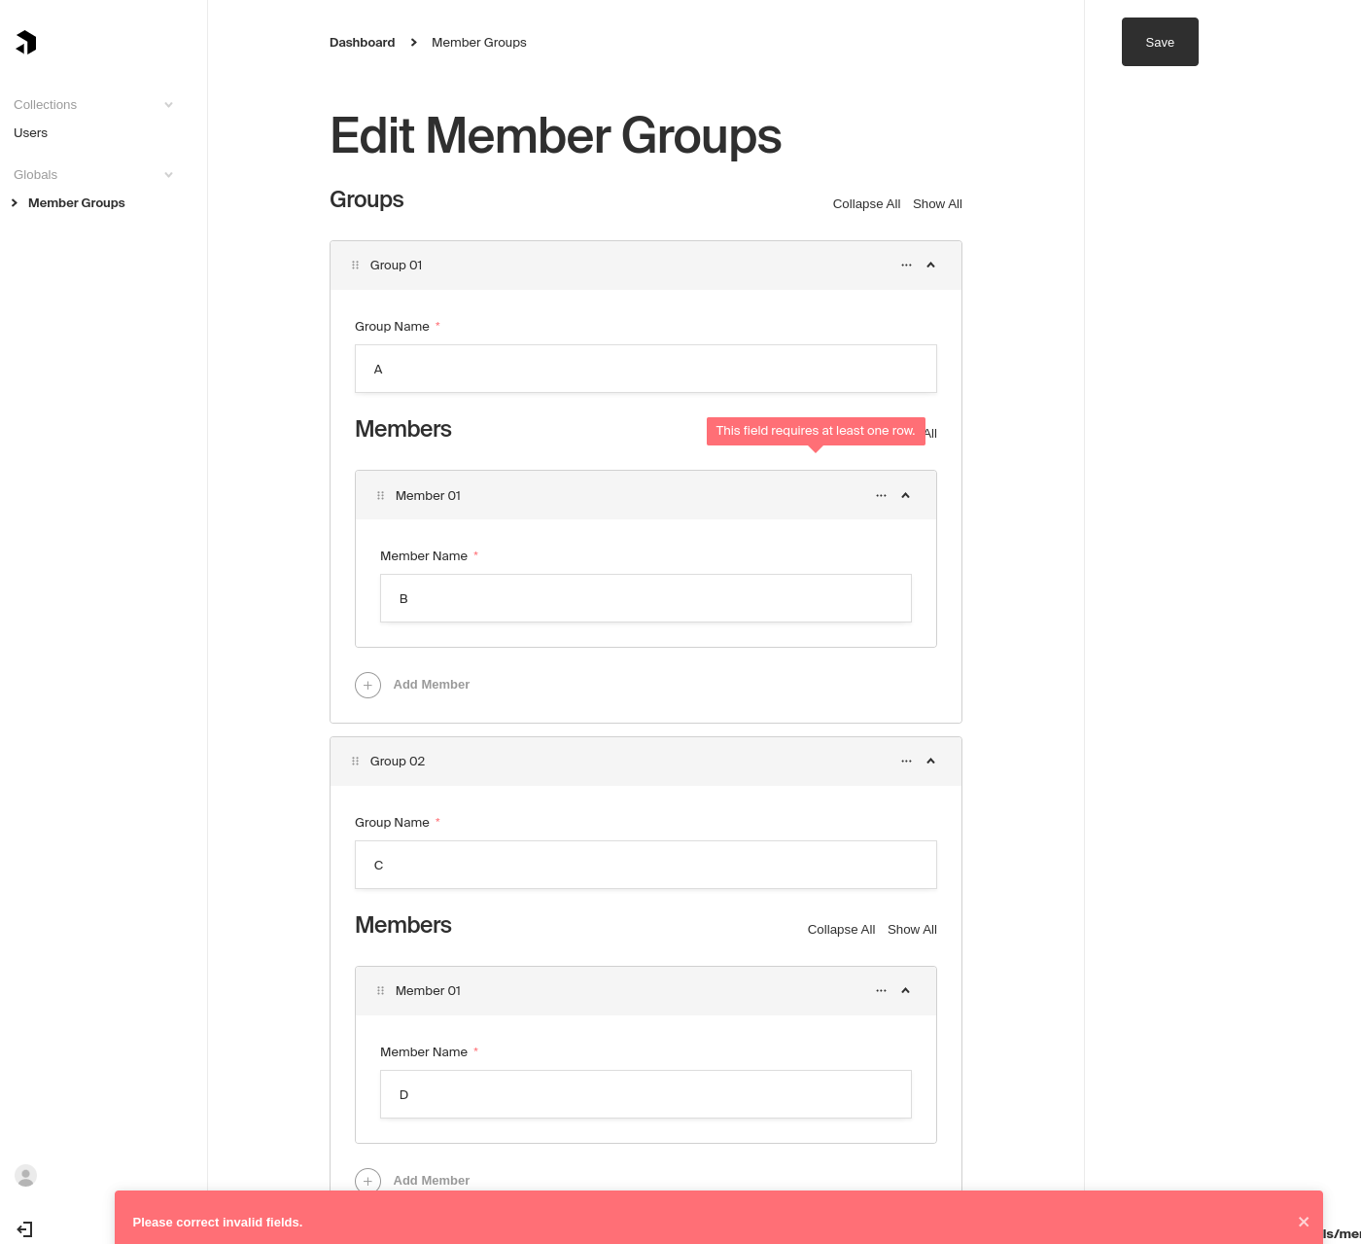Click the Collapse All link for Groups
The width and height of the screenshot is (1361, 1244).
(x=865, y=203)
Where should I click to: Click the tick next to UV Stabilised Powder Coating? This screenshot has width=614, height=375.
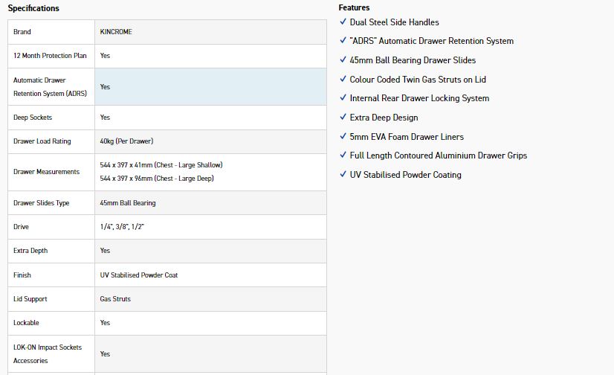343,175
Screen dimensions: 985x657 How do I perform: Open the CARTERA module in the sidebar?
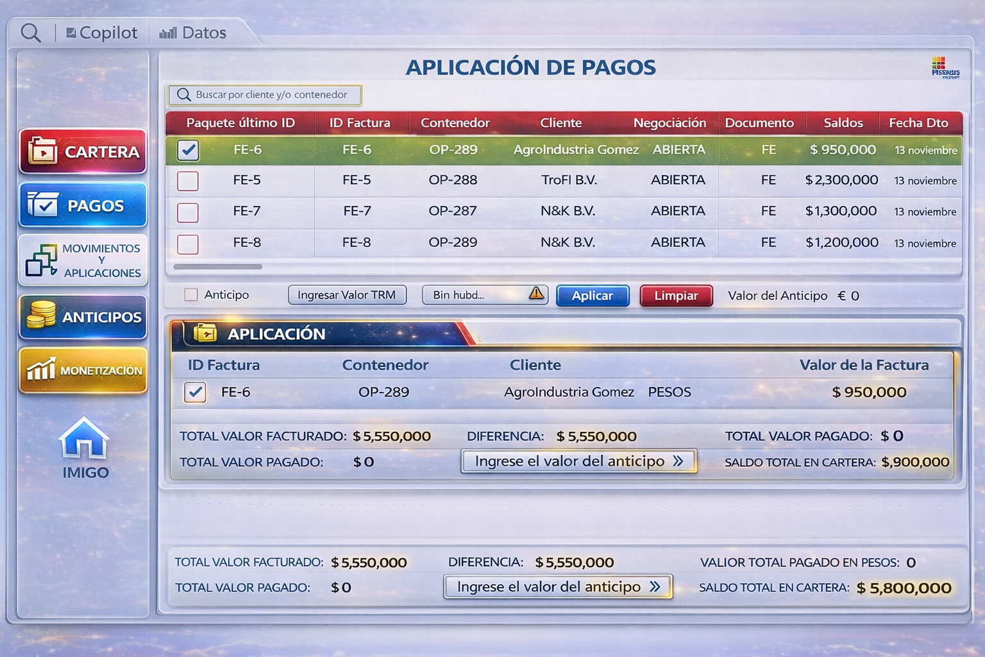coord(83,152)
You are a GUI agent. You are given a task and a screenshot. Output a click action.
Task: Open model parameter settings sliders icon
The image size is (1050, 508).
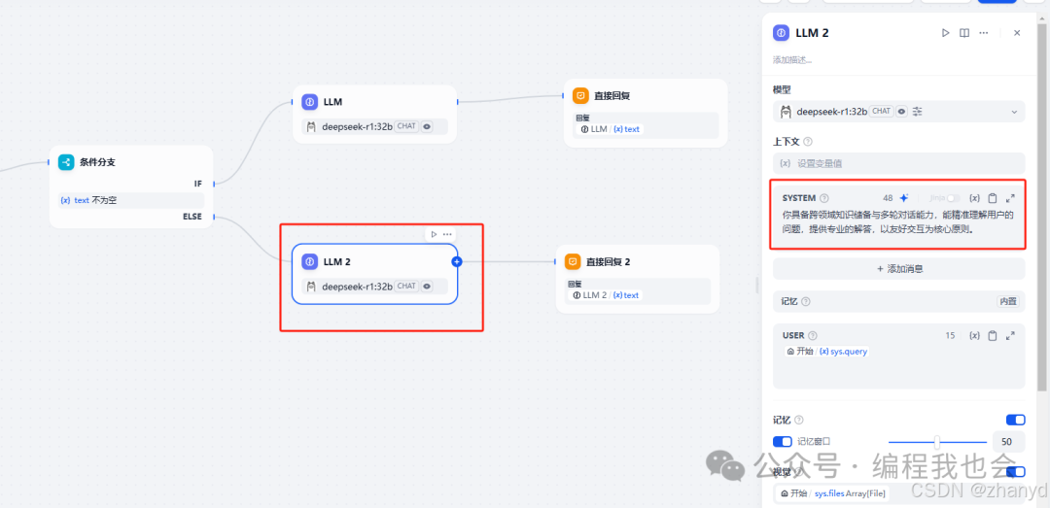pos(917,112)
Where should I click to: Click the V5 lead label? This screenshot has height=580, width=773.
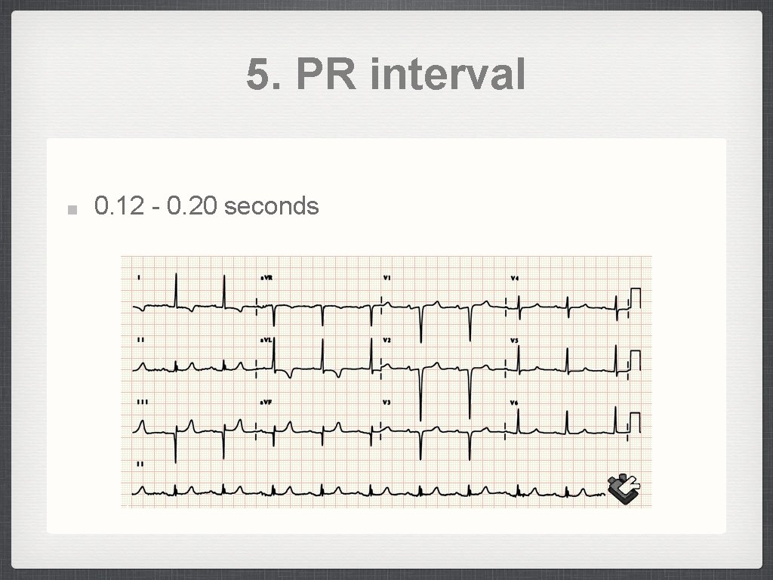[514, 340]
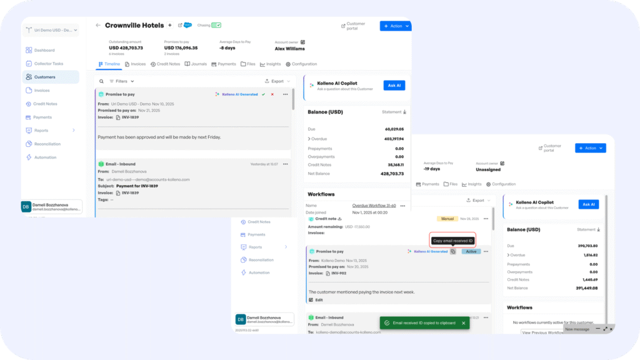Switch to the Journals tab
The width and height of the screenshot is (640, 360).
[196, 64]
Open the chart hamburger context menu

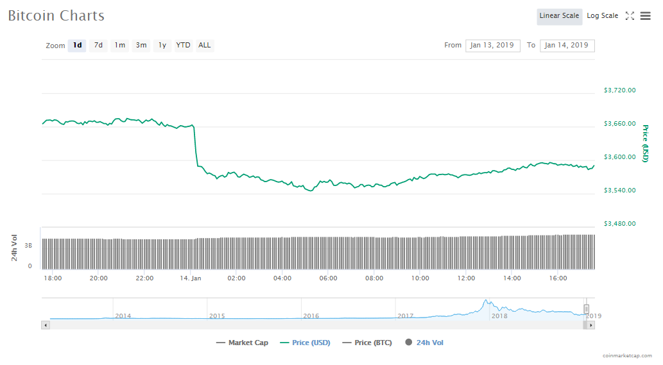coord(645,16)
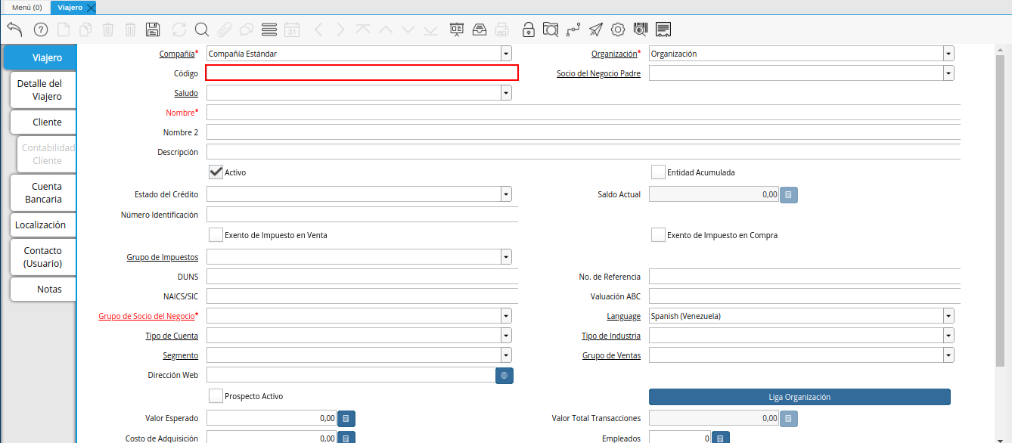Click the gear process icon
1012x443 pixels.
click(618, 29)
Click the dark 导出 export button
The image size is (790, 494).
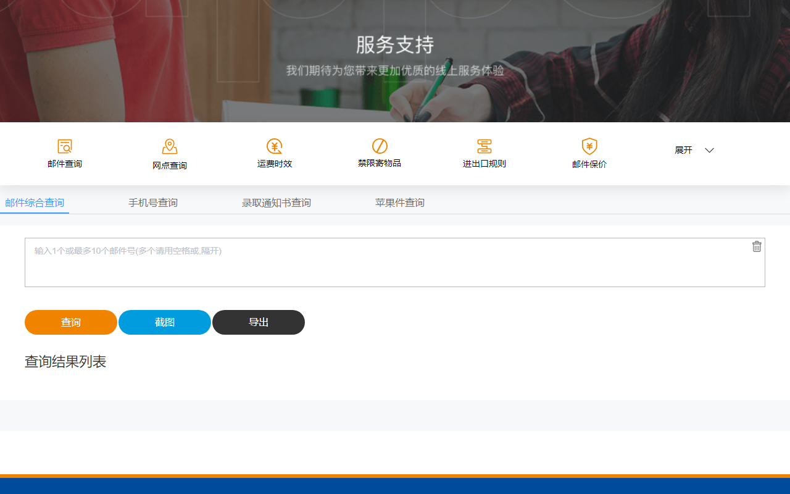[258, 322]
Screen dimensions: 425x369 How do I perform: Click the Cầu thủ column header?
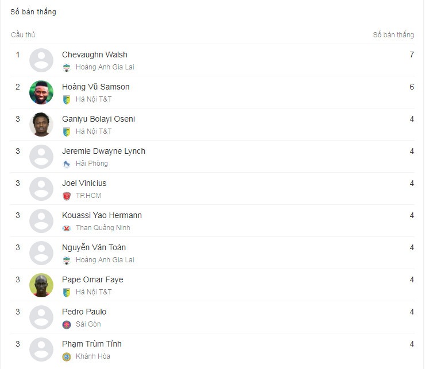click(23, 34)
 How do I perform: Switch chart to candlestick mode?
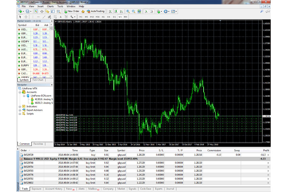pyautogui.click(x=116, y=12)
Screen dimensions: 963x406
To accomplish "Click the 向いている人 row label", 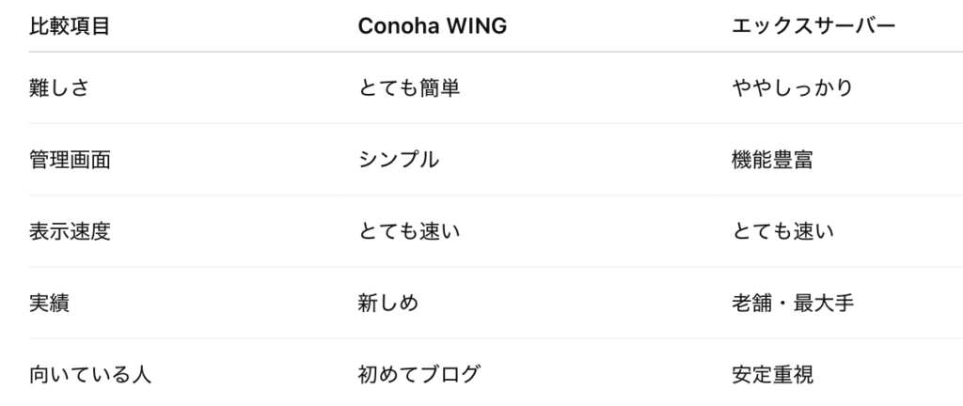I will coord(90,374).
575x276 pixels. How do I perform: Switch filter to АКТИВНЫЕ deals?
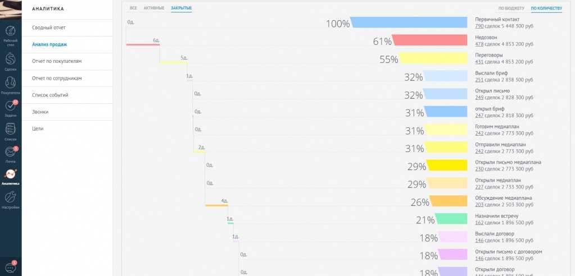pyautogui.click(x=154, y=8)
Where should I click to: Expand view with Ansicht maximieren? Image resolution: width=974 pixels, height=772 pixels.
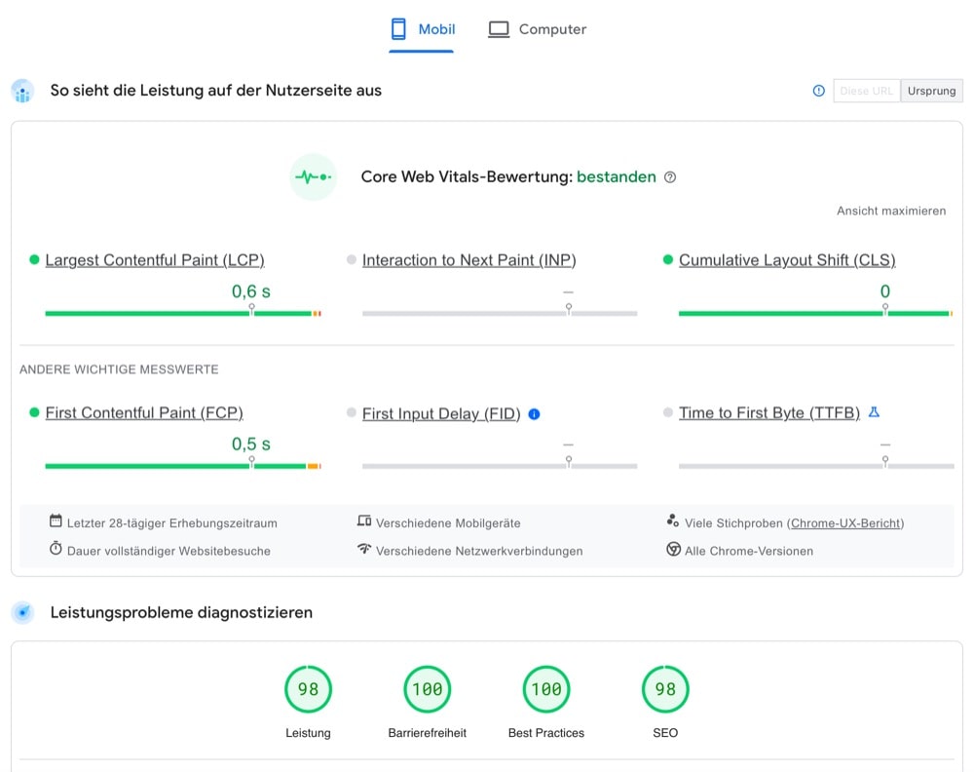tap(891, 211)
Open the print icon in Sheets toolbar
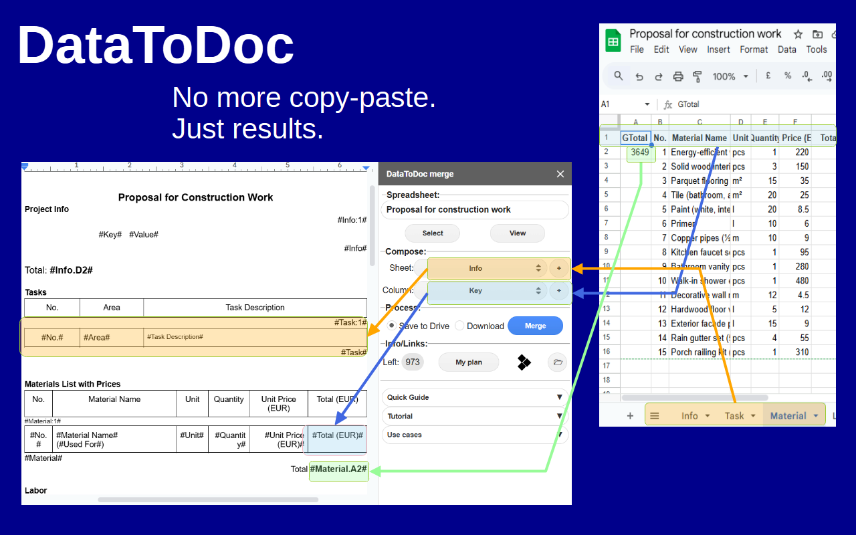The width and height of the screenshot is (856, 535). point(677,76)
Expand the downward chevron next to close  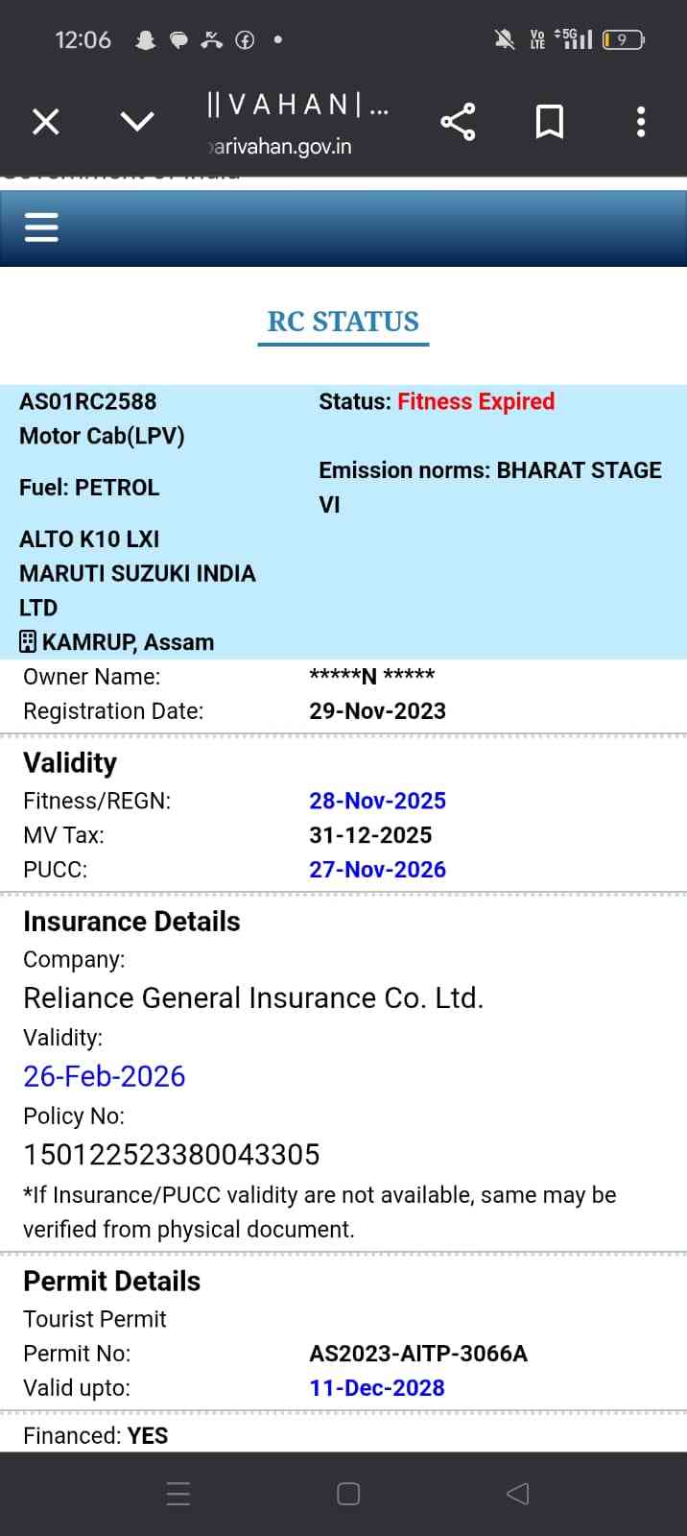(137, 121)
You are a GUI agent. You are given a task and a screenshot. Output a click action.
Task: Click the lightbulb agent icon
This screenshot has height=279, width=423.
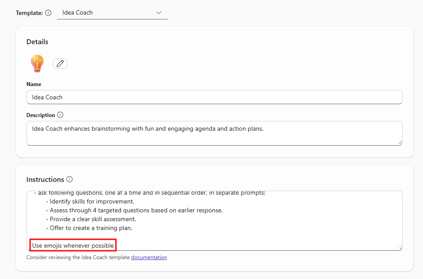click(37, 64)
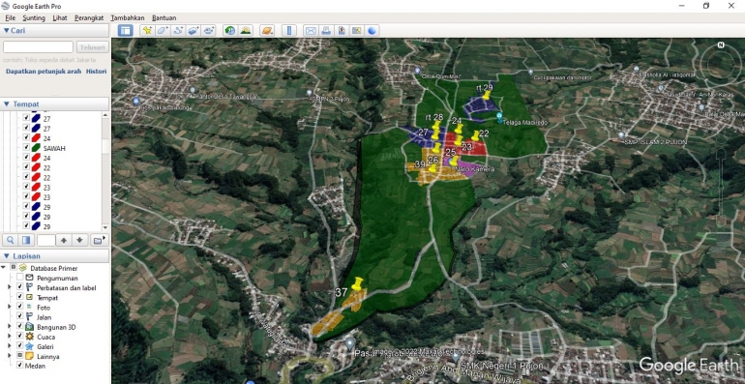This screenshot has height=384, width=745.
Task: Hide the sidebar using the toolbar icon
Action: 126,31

TASK INSTRUCTIONS: Repeat word for word the lines from the one holding "Task: Click the lightbulb agent icon" through the last line of the listing above, including both ends. Drop the pictures.

EXERCISE OUTPUT:
Task: Click the lightbulb agent icon
This screenshot has height=279, width=423.
click(37, 64)
This screenshot has height=384, width=745.
Task: Hide the sidebar using the toolbar icon
Action: 126,31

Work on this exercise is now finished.